What you are asked to do:
Type the records out again in full, exactly.

--- START ---

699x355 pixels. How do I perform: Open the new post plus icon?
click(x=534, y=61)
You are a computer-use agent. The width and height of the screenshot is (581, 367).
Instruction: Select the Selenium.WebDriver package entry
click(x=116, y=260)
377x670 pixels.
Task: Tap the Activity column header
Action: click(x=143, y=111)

--- END ---

Written solution:
699x355 pixels. How do I perform: Open the new post plus icon?
click(x=534, y=61)
You are a computer-use agent. The width and height of the screenshot is (581, 367).
Instruction: Select the Selenium.WebDriver package entry
click(x=116, y=260)
377x670 pixels.
Task: Tap the Activity column header
Action: click(x=143, y=111)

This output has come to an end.